There are many ways to lose freedom -- conquering armies, surrendering without a fight. Unfortunately, we are currently surrendering our freedom, not to a foreign power, but to our own government.
The growth, reach, and cost of big government is happening before our eyes and eroding our liberty, largely because too many Americans are not familiar with the brilliant system of government our Founders established. Progressives prefer a "living Constitution," which is constantly changing to conform to their ideology.
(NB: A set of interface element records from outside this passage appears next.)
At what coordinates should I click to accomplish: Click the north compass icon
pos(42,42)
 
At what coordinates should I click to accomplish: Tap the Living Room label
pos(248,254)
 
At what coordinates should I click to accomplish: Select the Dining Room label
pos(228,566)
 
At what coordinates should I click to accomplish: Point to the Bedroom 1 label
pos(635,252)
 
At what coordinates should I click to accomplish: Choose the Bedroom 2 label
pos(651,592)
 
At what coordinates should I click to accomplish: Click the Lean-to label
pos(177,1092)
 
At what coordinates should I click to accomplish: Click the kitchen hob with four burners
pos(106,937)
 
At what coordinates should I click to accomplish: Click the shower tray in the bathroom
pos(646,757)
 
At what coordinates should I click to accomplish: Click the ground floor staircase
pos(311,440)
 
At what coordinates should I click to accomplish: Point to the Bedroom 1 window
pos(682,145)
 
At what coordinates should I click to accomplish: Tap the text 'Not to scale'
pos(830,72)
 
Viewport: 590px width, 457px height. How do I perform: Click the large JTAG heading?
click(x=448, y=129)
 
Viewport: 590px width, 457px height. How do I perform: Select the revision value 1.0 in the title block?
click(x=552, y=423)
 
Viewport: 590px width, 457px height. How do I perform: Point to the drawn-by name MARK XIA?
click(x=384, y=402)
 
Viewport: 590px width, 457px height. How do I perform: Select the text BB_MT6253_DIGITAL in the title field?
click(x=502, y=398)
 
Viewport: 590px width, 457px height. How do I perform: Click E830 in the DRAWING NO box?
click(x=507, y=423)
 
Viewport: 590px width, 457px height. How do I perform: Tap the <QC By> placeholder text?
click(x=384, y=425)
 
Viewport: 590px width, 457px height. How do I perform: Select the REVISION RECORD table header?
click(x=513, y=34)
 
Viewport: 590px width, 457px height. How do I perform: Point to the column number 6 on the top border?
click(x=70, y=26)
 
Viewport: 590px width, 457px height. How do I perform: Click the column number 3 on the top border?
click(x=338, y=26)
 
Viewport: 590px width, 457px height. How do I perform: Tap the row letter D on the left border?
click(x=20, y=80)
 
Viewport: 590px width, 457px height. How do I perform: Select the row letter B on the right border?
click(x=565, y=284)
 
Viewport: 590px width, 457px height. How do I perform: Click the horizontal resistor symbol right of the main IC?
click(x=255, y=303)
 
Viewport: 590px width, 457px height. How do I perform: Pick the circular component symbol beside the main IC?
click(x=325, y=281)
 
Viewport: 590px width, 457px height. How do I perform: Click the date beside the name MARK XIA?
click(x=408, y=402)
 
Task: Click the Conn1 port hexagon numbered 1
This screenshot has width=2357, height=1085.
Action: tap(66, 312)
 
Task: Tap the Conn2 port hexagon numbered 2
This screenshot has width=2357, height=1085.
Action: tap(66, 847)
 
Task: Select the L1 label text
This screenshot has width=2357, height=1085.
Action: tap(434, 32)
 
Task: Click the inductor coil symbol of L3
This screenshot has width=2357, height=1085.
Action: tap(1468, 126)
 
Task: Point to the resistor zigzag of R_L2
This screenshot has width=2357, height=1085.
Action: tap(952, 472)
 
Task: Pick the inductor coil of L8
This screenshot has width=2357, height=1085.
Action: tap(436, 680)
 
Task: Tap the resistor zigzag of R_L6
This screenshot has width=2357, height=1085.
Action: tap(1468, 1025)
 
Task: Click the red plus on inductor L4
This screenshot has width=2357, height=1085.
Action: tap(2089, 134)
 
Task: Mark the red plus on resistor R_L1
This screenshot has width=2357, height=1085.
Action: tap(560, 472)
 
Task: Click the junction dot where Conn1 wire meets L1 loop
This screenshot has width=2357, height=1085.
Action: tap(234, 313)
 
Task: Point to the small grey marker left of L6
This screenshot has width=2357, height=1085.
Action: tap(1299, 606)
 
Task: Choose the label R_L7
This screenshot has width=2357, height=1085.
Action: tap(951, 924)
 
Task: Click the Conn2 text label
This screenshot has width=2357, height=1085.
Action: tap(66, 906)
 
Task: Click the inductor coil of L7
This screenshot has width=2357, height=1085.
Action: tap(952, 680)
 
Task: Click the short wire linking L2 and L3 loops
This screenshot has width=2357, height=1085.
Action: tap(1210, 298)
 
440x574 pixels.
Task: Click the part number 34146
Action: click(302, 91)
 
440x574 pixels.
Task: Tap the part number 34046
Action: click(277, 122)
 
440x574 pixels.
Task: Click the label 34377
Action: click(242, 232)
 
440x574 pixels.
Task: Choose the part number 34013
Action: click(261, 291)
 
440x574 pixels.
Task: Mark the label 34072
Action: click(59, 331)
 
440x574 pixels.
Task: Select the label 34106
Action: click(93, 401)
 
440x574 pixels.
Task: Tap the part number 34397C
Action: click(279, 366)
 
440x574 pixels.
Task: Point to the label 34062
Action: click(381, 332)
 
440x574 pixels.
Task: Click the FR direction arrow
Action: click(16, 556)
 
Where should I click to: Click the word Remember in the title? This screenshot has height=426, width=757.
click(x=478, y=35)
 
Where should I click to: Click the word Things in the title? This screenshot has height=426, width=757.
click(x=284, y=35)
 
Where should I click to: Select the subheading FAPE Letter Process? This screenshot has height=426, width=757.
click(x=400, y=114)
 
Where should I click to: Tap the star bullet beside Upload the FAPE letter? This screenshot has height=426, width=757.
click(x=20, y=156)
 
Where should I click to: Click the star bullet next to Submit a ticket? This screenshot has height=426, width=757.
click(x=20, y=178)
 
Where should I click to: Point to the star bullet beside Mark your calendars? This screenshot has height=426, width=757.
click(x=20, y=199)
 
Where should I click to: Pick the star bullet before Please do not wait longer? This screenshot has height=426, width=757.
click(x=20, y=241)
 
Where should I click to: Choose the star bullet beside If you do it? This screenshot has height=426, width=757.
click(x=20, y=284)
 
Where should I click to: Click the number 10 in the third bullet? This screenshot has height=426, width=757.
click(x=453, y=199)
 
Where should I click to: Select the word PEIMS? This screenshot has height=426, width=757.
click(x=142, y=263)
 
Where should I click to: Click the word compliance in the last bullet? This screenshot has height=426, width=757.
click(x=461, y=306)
What it is not is the Constitution established by the Founders.
In a comprehensive publication, "The Roots of Liberty: Unlocking the Federalist Papers," edited by Scott D. Cosenza and Claire M. Griffin, it attempts to remind us of the Founders' intent and why their vision, if not renewed by each generation, will quickly fade, America along with it.
Tim Donner, president of "One Generation Away," which, according to its website, is "committed to restoring, strengthening and preserving the vision of a free America by applying our founding principles to the issues of today," (and on whose board I serve as an unpaid member), published the book through its Cornerstone Project, says "Roots" has "so far been welcomed by public and private schools in six states."
For those of a certain age, "The Roots of Liberty" will remind us of our high school civics classes, but as government continues to expand and President Obama increasingly ignores the boundaries placed on the Executive Branch, it will serve as a needed reminder of what makes America unique in the world and how it can be quickly destroyed if sufficient attention is not paid to our founding principles.
What should attract young people to "The Roots of Liberty" is that the editors have updated the 18th-century language, using instead paraphrases and modern words that will resonate in contemporary ears, without harming its original meaning.
Here's one example: "(James) Madison supported dividing the national government in a way such that each branch in and of itself would be a type of safeguard against tyranny. Because each branch of government was simultaneously separate and interdependent, it had to work together with the other branches in order to achieve the goals of the national government."